_GIVEN PROBLEM 1_:
Echo the passage on Caleres's financial statements between "The Company’s business" and "as a whole.", inclusive.
_GIVEN PROBLEM 2_:
Give what follows the last sentence of the Caleres financial statements passage, continuing it from where it stops.

_DOCUMENT PASSAGE_:
Basis of Presentation

The accompanying condensed consolidated financial statements have been prepared in accordance with the instructions to Form 10-Q of the United States Securities and Exchange Commission (“SEC”) and reflect all adjustments and accruals of a normal recurring nature, which management believes are necessary to present fairly the financial position, results of operations, comprehensive income and cash flows of Caleres, Inc. ("the Company").  These statements, however, do not include all information and footnotes necessary for a complete presentation of the Company’s consolidated financial position, results of operations, comprehensive income and cash flows in conformity with accounting principles generally accepted in the United States.  The condensed consolidated financial statements include the accounts of the Company and its wholly-owned and majority-owned subsidiaries, after the elimination of intercompany accounts and transactions.

The Company’s business is seasonal in nature due to consumer spending patterns, with higher back-to-school and holiday season sales.  Although the third fiscal quarter has historically accounted for a substantial portion of the Company’s earnings for the year, the Company is beginning to experience more equal distribution among the quarters.  Interim results may not necessarily be indicative of results which may be expected for any other interim period or for the year as a whole.

_GIVEN DATA_:
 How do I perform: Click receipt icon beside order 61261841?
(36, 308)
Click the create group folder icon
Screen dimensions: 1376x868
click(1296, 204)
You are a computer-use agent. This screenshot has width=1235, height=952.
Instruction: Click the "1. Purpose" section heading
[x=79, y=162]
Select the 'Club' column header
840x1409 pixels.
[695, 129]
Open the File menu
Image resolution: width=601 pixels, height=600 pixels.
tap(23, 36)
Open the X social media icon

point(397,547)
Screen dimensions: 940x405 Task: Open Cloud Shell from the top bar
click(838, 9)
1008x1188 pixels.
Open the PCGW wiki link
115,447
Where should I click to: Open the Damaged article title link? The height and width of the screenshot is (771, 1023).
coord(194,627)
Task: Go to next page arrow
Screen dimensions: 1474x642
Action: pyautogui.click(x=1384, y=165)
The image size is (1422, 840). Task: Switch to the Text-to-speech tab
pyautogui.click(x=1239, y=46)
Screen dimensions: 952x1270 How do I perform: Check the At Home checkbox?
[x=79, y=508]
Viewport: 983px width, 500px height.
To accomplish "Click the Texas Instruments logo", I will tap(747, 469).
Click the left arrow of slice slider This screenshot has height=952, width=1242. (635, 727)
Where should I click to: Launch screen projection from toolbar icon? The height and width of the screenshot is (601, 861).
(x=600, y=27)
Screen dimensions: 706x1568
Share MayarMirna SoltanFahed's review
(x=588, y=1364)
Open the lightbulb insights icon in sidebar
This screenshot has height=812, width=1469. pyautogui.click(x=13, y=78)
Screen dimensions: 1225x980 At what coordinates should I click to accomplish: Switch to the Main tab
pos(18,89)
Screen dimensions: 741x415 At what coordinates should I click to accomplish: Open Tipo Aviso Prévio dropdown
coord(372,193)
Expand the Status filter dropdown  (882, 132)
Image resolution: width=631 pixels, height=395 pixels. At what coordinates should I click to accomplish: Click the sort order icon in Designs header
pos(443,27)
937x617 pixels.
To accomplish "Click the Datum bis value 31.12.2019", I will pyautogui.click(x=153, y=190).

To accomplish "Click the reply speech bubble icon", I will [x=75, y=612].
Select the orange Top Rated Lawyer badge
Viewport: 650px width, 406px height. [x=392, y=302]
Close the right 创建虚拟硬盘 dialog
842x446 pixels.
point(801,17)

_TASK OUTPUT 1_:
The Company’s business is seasonal in nature due to consumer spending patterns, with higher back-to-school and holiday season sales.  Although the third fiscal quarter has historically accounted for a substantial portion of the Company’s earnings for the year, the Company is beginning to experience more equal distribution among the quarters.  Interim results may not necessarily be indicative of results which may be expected for any other interim period or for the year as a whole.

_TASK OUTPUT 2_:
Certain prior period amounts in the notes to the condensed consolidated financial statements have been reclassified to conform to the current period presentation.  These reclassifications did not affect net earnings attributable to Caleres, Inc.

The accompanying condensed consolidated financial statements and footnotes should be read in conjunction with the consolidated financial statements and footnotes included in the Company’s Annual Report on Form 10-K for the year ended January 29, 2022.

Noncontrolling Interests

Noncontrolling Interests

During 2019, the Company entered into a joint venture with Brand Investment Holding Limited (“Brand Investment Holding”), a member of the Gemkell Group, to sell Sam Edelman, Naturalizer and other branded footwear in China.  The Company and Brand Investment Holding are each 50% owners of the joint venture, which is named CLT Brand Solutions (“CLT”).  During the thirty-nine weeks ended October 29, 2022, capital contributions of $6.3 million were made to CLT, including $3.1 million received from Brand Investment Holding.  Net sales were $5.4 million and $13.2 million for the thirteen and thirty-nine weeks ended October 29, 2022, respectively.  Operating losses were $0.3 million and $0.6 million for the thirteen and thirty-nine weeks ended October 29, 2022, respectively.  Net sales and operating earnings were $4.7 million and $0.2 million, respectively, for the thirteen weeks and $14.5 million and $2.4 million, respectively, for the thirty-nine weeks ended October 30, 2021.  

The Company had a joint venture agreement with a subsidiary of C. banner International Holdings Limited (“CBI”) to market Naturalizer footwear in China.  The Company was a 51% owner of the joint venture (“B&H Footwear”), with CBI owning the other 49%.  The license enabling the joint venture to market the footwear expired in August 2017 and the parties are in the process of dissolving their joint venture agreements.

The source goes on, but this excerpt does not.